WORK INSTRUCTIONS – Copy each line below containing "computer".

Start of INFORMATION

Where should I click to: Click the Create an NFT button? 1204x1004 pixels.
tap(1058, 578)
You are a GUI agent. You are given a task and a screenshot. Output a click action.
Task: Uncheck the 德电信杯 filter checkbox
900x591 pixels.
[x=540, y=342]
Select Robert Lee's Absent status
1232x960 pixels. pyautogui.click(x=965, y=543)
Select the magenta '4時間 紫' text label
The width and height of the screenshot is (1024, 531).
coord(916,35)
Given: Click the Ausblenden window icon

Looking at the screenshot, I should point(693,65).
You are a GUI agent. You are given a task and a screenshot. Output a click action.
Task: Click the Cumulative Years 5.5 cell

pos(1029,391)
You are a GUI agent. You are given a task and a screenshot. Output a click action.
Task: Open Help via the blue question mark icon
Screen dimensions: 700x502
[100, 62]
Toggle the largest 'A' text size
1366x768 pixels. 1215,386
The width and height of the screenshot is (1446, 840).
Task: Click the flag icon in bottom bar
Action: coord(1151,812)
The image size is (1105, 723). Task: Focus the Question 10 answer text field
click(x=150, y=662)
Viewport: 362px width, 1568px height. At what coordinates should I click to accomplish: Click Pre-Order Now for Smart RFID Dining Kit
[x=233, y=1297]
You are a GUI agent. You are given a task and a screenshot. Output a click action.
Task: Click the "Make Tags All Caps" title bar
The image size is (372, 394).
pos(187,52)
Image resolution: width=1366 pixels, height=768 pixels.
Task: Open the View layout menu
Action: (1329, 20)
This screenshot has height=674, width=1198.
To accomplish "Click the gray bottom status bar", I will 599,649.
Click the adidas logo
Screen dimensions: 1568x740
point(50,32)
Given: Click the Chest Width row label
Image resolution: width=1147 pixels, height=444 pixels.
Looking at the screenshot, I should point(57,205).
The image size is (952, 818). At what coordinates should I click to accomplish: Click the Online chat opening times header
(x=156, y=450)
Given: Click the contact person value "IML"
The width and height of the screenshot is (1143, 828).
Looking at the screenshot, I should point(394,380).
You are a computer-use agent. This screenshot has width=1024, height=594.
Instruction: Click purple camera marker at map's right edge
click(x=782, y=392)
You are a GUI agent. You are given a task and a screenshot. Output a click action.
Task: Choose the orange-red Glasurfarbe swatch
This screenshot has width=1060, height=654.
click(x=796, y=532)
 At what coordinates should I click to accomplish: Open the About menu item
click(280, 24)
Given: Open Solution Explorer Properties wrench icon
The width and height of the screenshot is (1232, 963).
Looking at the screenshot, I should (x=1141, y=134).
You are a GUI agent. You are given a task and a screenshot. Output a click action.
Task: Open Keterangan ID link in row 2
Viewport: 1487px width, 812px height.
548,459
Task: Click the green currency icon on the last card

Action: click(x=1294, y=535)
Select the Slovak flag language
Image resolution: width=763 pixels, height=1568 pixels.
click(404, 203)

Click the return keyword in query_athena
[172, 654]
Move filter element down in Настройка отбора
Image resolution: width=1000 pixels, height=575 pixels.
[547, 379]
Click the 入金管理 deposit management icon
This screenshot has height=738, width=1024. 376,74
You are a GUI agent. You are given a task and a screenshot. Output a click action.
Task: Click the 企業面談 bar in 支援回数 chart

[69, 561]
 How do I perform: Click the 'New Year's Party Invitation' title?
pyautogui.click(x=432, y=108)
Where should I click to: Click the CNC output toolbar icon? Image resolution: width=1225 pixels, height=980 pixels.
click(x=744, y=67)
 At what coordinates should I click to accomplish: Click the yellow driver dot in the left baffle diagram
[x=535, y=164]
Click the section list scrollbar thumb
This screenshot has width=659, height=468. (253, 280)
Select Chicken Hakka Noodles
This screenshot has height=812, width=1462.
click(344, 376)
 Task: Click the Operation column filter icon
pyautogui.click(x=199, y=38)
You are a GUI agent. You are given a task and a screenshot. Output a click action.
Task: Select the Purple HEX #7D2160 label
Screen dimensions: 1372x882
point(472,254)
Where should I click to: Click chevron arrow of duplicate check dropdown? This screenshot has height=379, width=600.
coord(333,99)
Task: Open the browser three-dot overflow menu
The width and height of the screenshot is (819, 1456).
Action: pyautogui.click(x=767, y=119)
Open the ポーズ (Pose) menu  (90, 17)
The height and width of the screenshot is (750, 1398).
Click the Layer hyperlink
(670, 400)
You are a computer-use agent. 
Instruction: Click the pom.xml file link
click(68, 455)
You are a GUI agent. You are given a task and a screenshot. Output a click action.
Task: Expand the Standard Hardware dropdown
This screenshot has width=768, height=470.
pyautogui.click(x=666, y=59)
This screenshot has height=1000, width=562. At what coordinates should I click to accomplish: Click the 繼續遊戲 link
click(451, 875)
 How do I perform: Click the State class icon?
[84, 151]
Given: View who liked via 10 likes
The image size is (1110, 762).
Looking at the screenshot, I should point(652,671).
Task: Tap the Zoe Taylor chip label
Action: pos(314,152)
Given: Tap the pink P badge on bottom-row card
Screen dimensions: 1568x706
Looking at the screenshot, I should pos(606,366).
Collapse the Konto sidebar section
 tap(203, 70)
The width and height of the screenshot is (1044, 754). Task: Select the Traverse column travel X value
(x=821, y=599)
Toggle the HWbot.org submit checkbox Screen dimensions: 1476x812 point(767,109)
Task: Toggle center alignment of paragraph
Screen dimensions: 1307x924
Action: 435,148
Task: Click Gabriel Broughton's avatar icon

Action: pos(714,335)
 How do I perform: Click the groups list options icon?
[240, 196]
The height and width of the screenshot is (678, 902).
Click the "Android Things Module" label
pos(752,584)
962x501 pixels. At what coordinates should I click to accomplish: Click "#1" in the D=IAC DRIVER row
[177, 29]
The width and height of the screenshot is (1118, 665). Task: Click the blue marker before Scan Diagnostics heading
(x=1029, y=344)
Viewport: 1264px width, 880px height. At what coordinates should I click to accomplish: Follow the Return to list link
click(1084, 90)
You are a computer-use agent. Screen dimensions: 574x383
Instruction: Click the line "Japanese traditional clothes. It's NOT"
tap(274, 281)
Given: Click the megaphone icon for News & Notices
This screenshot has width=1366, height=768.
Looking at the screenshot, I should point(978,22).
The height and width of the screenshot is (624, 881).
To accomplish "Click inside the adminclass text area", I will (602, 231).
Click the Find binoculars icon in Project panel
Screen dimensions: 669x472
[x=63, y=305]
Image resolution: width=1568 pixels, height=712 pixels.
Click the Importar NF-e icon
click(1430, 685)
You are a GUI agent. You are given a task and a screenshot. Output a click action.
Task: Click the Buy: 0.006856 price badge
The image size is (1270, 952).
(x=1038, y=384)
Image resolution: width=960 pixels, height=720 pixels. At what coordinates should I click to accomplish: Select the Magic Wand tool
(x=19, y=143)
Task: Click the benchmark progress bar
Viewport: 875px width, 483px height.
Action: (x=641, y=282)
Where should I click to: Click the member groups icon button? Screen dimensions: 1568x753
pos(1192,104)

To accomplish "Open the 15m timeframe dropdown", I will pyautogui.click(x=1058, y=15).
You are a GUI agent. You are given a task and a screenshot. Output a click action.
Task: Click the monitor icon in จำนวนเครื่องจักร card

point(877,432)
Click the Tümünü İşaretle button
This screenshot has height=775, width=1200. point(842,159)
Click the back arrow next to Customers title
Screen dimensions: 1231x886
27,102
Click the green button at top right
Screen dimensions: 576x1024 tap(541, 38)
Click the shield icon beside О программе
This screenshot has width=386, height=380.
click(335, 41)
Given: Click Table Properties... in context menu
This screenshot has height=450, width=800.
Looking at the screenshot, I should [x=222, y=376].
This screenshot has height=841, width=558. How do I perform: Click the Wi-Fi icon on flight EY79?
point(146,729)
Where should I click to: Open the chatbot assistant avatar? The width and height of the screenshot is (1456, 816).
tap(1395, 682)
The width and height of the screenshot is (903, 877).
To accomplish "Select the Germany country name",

End of INFORMATION

REPLY TO THE EXERCISE –
You are a computer-use agent. This screenshot has width=1024, height=594.
You are a computer-use agent. 
You are a computer-use agent. Screen dimensions: 574x383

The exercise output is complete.